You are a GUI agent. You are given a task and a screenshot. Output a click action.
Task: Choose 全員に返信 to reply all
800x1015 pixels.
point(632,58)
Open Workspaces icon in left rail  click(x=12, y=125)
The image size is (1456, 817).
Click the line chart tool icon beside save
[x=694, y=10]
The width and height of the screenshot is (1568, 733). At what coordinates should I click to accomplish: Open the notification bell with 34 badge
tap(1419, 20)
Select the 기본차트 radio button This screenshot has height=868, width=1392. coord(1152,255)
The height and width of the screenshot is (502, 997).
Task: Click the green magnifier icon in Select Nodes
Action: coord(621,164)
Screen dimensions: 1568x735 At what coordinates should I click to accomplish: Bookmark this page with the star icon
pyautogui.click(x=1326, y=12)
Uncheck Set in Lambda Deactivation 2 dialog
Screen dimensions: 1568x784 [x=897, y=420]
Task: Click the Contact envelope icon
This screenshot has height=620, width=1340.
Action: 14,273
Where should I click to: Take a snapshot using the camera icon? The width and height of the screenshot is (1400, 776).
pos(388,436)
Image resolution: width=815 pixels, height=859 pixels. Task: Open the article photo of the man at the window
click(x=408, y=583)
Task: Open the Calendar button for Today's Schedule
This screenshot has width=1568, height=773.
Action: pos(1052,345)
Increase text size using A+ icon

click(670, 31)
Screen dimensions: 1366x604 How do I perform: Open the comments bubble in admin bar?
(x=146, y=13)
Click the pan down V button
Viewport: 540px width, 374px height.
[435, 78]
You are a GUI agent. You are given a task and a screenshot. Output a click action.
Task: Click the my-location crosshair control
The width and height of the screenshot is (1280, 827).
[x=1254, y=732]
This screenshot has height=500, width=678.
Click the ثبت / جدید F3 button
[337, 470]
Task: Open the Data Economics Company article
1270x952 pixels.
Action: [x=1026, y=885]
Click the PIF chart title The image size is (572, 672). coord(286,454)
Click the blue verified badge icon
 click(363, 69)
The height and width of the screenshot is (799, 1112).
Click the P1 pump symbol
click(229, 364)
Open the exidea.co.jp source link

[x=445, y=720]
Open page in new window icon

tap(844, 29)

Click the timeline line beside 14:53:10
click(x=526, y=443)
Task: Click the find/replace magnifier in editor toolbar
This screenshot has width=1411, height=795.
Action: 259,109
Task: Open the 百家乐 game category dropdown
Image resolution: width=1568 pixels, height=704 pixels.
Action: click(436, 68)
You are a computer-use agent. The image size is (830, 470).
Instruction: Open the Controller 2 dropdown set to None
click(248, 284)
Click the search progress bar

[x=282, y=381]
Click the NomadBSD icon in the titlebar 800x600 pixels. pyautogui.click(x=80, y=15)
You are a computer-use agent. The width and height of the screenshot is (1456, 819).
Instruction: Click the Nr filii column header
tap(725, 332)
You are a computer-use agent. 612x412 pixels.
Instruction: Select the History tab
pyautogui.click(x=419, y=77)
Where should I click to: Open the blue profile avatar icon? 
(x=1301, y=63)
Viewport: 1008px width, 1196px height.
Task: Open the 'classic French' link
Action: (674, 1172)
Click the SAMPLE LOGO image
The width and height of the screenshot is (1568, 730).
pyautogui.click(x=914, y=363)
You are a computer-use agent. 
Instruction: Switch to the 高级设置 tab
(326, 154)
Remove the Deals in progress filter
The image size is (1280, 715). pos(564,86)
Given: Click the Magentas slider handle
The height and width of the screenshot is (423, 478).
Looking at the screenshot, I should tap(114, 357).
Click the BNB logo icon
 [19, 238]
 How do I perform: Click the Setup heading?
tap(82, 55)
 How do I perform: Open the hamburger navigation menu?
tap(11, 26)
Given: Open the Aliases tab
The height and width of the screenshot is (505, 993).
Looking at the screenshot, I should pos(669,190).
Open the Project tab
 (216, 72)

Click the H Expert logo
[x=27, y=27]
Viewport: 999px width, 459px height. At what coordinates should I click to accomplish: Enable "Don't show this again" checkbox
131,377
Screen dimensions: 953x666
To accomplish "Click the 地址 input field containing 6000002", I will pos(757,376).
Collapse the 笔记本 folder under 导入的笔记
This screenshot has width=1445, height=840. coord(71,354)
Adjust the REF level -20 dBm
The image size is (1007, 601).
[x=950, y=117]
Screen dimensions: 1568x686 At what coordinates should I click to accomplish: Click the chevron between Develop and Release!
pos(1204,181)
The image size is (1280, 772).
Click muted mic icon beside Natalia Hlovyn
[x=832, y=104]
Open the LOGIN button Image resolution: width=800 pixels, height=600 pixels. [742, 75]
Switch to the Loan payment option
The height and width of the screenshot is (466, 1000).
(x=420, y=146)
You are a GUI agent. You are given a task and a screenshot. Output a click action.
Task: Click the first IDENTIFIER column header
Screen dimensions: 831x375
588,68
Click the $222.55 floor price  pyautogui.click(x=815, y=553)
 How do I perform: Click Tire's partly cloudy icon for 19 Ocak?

Task to carry out:
Only a number is wanted: how many lines of the material above hold "computer"?

Task output:
4